Total Cost: $250,000
For a reported sum of $250,000, you can secure a seat on Branson’s SpaceShipTwo journey. This trip, lasting approximately 90 minutes, will take you beyond the 62-mile-high Karman line, which demarcates the boundary between the Earth’s atmosphere and outer space. High-profile individuals like Kate Winslet and Leonardo Di Caprio are among the estimated 1000 space enthusiasts who have placed a deposit for this exceptional space voyage with Virgin Galactic. However, due to a tragic accident in 2014, which resulted in the death of a pilot, the timeline has been prolonged, with eager customers waiting longer than initially anticipated. As of now, Virgin Galactic has not announced a definitive schedule for when they will commence their space tourism operations.
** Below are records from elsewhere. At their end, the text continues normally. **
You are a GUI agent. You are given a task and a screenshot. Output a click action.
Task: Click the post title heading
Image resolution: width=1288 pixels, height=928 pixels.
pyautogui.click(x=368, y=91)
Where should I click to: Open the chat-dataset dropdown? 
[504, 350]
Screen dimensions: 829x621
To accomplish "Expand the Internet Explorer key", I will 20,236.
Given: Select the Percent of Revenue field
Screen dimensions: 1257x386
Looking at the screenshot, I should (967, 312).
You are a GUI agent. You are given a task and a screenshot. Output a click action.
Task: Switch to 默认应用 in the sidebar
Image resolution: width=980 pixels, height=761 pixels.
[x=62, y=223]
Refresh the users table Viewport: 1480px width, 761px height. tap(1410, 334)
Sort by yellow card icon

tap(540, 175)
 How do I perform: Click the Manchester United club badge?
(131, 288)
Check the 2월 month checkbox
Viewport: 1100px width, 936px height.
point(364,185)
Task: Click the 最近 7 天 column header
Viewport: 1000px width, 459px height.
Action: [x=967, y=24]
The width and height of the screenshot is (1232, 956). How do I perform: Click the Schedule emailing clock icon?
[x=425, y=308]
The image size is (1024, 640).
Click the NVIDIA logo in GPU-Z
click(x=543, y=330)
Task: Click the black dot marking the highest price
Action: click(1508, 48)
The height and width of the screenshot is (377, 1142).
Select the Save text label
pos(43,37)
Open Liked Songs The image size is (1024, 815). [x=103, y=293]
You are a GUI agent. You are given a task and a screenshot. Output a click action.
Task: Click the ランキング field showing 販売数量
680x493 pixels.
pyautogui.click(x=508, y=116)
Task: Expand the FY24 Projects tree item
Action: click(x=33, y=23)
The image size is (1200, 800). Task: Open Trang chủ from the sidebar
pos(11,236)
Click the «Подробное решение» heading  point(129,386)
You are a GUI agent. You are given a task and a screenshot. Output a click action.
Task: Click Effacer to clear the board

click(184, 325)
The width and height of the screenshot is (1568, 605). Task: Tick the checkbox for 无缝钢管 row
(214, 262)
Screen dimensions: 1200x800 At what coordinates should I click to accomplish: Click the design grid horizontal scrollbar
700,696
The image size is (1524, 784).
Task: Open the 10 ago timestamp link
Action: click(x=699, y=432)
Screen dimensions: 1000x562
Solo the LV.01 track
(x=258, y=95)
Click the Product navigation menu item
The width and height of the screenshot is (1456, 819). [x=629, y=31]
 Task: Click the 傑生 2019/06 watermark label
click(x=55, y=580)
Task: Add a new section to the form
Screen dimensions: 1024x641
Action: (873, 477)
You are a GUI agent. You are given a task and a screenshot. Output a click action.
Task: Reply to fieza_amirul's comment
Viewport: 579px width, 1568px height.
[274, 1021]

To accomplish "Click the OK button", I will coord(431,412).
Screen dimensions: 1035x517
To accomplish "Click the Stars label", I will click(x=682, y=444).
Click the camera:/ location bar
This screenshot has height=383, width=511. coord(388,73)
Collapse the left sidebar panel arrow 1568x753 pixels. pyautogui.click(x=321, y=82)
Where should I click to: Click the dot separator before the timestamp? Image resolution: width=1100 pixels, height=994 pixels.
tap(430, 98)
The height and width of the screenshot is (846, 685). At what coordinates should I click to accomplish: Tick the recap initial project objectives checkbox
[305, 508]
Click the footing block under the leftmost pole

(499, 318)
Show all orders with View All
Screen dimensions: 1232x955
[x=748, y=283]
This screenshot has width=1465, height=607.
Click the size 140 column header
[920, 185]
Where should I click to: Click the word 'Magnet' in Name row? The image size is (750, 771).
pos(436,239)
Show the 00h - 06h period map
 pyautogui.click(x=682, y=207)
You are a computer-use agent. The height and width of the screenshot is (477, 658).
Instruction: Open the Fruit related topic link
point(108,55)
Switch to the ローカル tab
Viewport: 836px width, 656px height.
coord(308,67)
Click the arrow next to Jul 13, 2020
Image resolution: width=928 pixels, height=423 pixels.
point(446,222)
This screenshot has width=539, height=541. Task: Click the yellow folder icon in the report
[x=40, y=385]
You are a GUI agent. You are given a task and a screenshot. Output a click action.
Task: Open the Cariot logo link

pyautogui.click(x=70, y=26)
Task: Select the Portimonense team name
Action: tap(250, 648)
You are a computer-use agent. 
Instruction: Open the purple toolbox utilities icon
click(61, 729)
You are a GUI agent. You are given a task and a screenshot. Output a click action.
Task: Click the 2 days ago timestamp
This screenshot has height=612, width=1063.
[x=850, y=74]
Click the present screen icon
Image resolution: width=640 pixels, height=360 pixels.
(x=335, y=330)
Total Cost: $28 million for the first seat; regular pricing is unknown
Jeff Bezos’ spacecraft, ‘New Shepard’ (named in honor of Alan Shepard, the first man in space), is on the verge of ferrying passengers to outer space following numerous successful test flights. Although Blue Origin, Bezos’ company, hasn’t disclosed the exact pricing, it’s anticipated to align with Virgin Galactic’s SpaceShipTwo fare of $250,000. Moreover, Bezos has revealed plans to transport space tourists to the moon, marking half a century since the first lunar landing. His aim is to return to the moon and establish a lasting presence there.
Space X and NASA
Total Cost: $60 million + $35,000 per night
Elon Musk’s SpaceX has successfully executed its initial missions to the International Space Station (ISS) with two NASA astronauts aboard the Dragon spacecraft for two months. NASA’s recent decision to make the ISS available for space tourism and business has generated considerable excitement, especially among billionaires. For a daily rate of $35,000, private astronauts can stay for as long as 30 days on the space station when traveling on American spacecraft. A round-trip flight with companies like Boeing or SpaceX is estimated to cost around $60 million.
Total Cost: $20 million
Following the conclusion of NASA’s shuttle program in 2011, Roscosmos, the Russian space agency, has been the sole entity conducting human spaceflights. NASA has been purchasing all seats on the Soyuz spacecraft, with the price per seat rising to a reported $82 million. Before 2011, Roscosmos collaborated with private companies and, in 2001, facilitated Dennis Tito’s seven-day trip to the International Space Station (ISS), making him the first space tourist. It is speculated that once NASA resumes launches from the U.S., seats will once again be available for private space travelers.
Total Cost: $9.5 million
In 2018, Orion Span revealed intentions to construct the Aurora Station, set to be the first hotel dedicated to space tourism. The station is designed to accommodate four guests and two crew members in two private suites. CEO Frank Bunger states guests must participate in roughly three months of training. At $9.5 million per person for a 12-day mission, it offers a more affordable option than previous private space tourists who spent over $30 million on the ISS.